Así que las explicaciones no parecen ser lo suficientemente profundas. Debe ser que algo en las disciplinas más criticadas hace que las mayorías consideren que no son útiles, ni importantes, ni confiables.
Una hipótesis más adecuada la aporta Nassim Nicholas Taleb en su último libro, que contiene dos reflexiones importantes. Primero, que los académicos, en general, no tienen nada que perder sobre lo que dicen y que, además, muchas veces hablan desde el desconocimiento o engañados por sus propias opiniones y percepciones del mundo que les rodea.
Segundo, que hay mucho “conocimiento inútil”, para recordar la expresión de Jean-François Revel, en la labor de esas disciplinas. En los términos de Taleb, hay muchos que son intelectuales, pero ignorantes (Intellectuals Yet Idiots, IYI).
Lo anterior es resultado, a su vez, de la pérdida de muchas de las características que, en algún momento, convirtieron a la academia en fuente de conocimiento y de comprensión de la sociedad.
Una de esas características perdidas es la del interés por comprender. Desde hace mucho tiempo, las ciencias sociales prefirieron el camino del “deber ser”. En cursos de ciencia política, economía o relaciones internacionales no se trata de explicar por qué suceden los fenómenos sino de criticar el que sucedan de cierta manera y no de otra.
Además, ese “deber ser” ha estado caracterizado por escalas de valores que se consideran únicas y, por lo tanto, de obligatoria adopción por parte de todos. Por esta vía, el disenso y las posiciones distintas han sido sacrificados.
Otra pérdida se ha dado en relación con la curiosidad intelectual. De manera extraña, a pesar de la retórica que plantea otra cosa, la academia actual pretende dar más respuestas que hacerse preguntas. Y esas respuestas no se ponen en duda. Esto se da en relación con temas que podríamos denominar de la agenda políticamente correcta.
Un ejemplo claro es que se asume, casi sin cuestionamiento, que los Estados deben tener cada vez más funciones, incluidas la de redistribución del ingreso, causa que se considera única en la disminución de la desigualdad, de la inclusión o de la lucha en contra de la pobreza.
En tercer lugar, parece haber prosperado una profunda aversión a la competencia. Por ello, como en lo peor de las oscuras novelas de Ayn Rand, hemos llegado al punto en el que las investigaciones y puntos de vista no son validados o invalidados por el “mercado de las ideas”, sino por personas, consideradas todo conocedoras, que pueden decidir qué se publica y qué no. Esto hace que sean los mismos, con las mismas posiciones los que repitan hasta el hartazgo sus visiones del mundo, sin que por ello éstas sean necesariamente adecuadas para los problemas sociales.
Lo anterior ha llevado a un alejamiento paulatino de los académicos del resto de la sociedad.

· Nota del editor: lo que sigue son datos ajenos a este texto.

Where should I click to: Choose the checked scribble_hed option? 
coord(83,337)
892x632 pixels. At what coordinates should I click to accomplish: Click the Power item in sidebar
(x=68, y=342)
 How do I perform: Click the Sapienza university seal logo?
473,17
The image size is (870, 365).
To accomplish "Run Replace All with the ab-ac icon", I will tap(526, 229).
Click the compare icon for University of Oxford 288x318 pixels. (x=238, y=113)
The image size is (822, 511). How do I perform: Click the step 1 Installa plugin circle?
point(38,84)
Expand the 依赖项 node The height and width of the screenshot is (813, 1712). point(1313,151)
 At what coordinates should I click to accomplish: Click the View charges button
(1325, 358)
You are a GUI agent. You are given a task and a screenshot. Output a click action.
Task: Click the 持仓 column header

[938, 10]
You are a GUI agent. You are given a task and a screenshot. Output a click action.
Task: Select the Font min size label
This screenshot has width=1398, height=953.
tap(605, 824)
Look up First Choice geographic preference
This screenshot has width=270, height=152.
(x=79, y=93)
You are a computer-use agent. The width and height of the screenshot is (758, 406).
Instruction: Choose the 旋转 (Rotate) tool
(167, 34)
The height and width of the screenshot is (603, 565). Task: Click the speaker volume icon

El lenguaje que se usa, las preocupaciones de investigación, los métodos utilizados, entre otros se desconectaron de las prioridades sociales. Se ha vuelto de moda despreciar lo sencillo y cercano. En este rechazo, claro, se encuentran los otros individuos que se consideran ignorantes, a pesar de que son ellos los que se enfrentan directamente a sus decisiones y que, por lo tanto, actúan de maneras que no siempre están sintonizadas con el “deber ser” de los académicos.
En el fondo, la academia ha sido cooptada por las formas más diversas de abierto antiliberalismo. El problema es que ésta no puede existir en un contexto antiliberal ni producir con bases diferentes a la libertad. Acá está el desafío. Hasta que no se solucione, quiénes nos dedicamos a esto seremos vistos como alejados de la realidad, incapaces de producir conocimiento útil y molestos personajes que, desde nuestra equivocada superioridad moral, empujamos cada vez más a la sociedad libre al abismo.